(Task objective) Rewrite the listing below as a numbered list, dropping any blank lines.

(Element lookup listing)
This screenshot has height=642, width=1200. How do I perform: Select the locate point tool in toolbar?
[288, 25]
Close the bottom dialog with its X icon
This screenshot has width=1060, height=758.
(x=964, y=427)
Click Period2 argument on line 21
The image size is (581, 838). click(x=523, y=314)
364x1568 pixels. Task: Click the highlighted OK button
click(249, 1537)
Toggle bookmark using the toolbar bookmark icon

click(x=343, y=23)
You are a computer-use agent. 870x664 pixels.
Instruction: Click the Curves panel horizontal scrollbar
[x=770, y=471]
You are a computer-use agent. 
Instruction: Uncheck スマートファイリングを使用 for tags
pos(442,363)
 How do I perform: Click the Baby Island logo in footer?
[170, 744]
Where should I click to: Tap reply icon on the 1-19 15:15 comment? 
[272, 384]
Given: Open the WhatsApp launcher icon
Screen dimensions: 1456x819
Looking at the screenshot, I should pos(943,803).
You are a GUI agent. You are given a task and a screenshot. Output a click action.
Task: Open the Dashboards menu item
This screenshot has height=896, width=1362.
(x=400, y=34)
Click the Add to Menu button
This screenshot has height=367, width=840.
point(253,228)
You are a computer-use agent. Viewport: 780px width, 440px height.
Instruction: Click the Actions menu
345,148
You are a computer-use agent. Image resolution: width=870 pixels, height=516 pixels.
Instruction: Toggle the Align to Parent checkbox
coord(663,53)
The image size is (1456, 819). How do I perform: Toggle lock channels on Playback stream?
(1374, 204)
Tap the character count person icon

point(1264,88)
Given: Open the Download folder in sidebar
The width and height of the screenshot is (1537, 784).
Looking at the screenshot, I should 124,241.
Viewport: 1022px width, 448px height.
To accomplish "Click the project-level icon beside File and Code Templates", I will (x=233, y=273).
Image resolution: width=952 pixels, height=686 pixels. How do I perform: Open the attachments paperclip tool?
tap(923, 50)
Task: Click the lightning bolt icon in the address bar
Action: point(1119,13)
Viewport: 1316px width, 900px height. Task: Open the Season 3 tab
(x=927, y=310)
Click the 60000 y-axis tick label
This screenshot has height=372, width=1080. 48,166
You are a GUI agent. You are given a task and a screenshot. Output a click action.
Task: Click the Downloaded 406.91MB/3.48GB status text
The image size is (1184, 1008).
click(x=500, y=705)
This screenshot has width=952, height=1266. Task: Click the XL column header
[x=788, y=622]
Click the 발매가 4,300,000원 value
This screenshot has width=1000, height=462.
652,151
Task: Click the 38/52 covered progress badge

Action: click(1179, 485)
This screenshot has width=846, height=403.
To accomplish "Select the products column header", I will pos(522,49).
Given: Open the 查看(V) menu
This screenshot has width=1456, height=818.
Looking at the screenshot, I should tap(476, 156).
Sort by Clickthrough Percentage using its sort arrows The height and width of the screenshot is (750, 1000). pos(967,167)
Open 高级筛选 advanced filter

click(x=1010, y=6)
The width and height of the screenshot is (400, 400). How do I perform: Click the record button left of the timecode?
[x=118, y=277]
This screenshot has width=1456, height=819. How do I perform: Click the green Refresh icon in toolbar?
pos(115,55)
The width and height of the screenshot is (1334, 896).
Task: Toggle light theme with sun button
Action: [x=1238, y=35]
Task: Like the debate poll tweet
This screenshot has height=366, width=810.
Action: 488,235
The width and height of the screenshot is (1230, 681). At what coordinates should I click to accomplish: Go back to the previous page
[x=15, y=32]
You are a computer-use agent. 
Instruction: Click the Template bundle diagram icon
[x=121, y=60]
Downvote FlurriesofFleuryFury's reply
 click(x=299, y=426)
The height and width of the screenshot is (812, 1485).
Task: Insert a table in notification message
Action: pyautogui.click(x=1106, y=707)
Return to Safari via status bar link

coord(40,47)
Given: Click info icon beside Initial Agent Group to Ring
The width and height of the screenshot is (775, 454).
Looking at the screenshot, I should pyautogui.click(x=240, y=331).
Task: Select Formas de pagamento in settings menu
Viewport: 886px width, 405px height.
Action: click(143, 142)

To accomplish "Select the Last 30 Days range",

(Task answer)
1. This screenshot has height=642, width=1200. How do I perform: Select the locate point tool in toolbar?
2. [288, 25]
3. Close the bottom dialog with its X icon
4. This screenshot has width=1060, height=758.
5. (x=964, y=427)
6. Click Period2 argument on line 21
7. The image size is (581, 838). click(x=523, y=314)
8. 364x1568 pixels. Task: Click the highlighted OK button
9. click(249, 1537)
10. Toggle bookmark using the toolbar bookmark icon
11. click(x=343, y=23)
12. You are a computer-use agent. 870x664 pixels.
13. Instruction: Click the Curves panel horizontal scrollbar
14. [x=770, y=471]
15. You are a computer-use agent. 
16. Instruction: Uncheck スマートファイリングを使用 for tags
17. pos(442,363)
18.  How do I perform: Click the Baby Island logo in footer?
19. [170, 744]
20. Where should I click to: Tap reply icon on the 1-19 15:15 comment? 
21. [272, 384]
22. Given: Open the WhatsApp launcher icon
23. Screen dimensions: 1456x819
24. Looking at the screenshot, I should pos(943,803).
25. You are a GUI agent. You are given a task and a screenshot. Output a click action.
26. Task: Open the Dashboards menu item
27. This screenshot has height=896, width=1362.
28. (x=400, y=34)
29. Click the Add to Menu button
30. This screenshot has height=367, width=840.
31. point(253,228)
32. You are a computer-use agent. Viewport: 780px width, 440px height.
33. Instruction: Click the Actions menu
34. 345,148
35. You are a computer-use agent. Image resolution: width=870 pixels, height=516 pixels.
36. Instruction: Toggle the Align to Parent checkbox
37. coord(663,53)
38. The image size is (1456, 819). How do I perform: Toggle lock channels on Playback stream?
39. (1374, 204)
40. Tap the character count person icon
41. point(1264,88)
42. Given: Open the Download folder in sidebar
43. The width and height of the screenshot is (1537, 784).
44. Looking at the screenshot, I should 124,241.
45. Viewport: 1022px width, 448px height.
46. To accomplish "Click the project-level icon beside File and Code Templates", I will (x=233, y=273).
47. Image resolution: width=952 pixels, height=686 pixels. How do I perform: Open the attachments paperclip tool?
48. tap(923, 50)
49. Task: Click the lightning bolt icon in the address bar
50. Action: point(1119,13)
51. Viewport: 1316px width, 900px height. Task: Open the Season 3 tab
52. (x=927, y=310)
53. Click the 60000 y-axis tick label
54. This screenshot has height=372, width=1080. 48,166
55. You are a GUI agent. You are given a task and a screenshot. Output a click action.
56. Task: Click the Downloaded 406.91MB/3.48GB status text
57. The image size is (1184, 1008).
58. click(x=500, y=705)
59. This screenshot has width=952, height=1266. Task: Click the XL column header
60. [x=788, y=622]
61. Click the 발매가 4,300,000원 value
62. This screenshot has width=1000, height=462.
63. 652,151
64. Task: Click the 38/52 covered progress badge
65. Action: click(1179, 485)
66. This screenshot has width=846, height=403.
67. To accomplish "Select the products column header", I will pos(522,49).
68. Given: Open the 查看(V) menu
69. This screenshot has width=1456, height=818.
70. Looking at the screenshot, I should tap(476, 156).
71. Sort by Clickthrough Percentage using its sort arrows The height and width of the screenshot is (750, 1000). pos(967,167)
72. Open 高级筛选 advanced filter
73. click(x=1010, y=6)
74. The width and height of the screenshot is (400, 400). How do I perform: Click the record button left of the timecode?
75. [x=118, y=277]
76. This screenshot has width=1456, height=819. How do I perform: Click the green Refresh icon in toolbar?
77. pos(115,55)
78. The width and height of the screenshot is (1334, 896).
79. Task: Toggle light theme with sun button
80. Action: [x=1238, y=35]
81. Task: Like the debate poll tweet
82. This screenshot has height=366, width=810.
83. Action: 488,235
84. The width and height of the screenshot is (1230, 681). At what coordinates should I click to accomplish: Go back to the previous page
85. [x=15, y=32]
86. You are a computer-use agent. 
87. Instruction: Click the Template bundle diagram icon
88. [x=121, y=60]
89. Downvote FlurriesofFleuryFury's reply
90.  click(x=299, y=426)
91. The height and width of the screenshot is (812, 1485).
92. Task: Insert a table in notification message
93. Action: pyautogui.click(x=1106, y=707)
94. Return to Safari via status bar link
95. coord(40,47)
96. Given: Click info icon beside Initial Agent Group to Ring
97. The width and height of the screenshot is (775, 454).
98. Looking at the screenshot, I should pyautogui.click(x=240, y=331).
99. Task: Select Formas de pagamento in settings menu
100. Viewport: 886px width, 405px height.
101. Action: click(143, 142)
102. To accomplish "Select the Last 30 Days range",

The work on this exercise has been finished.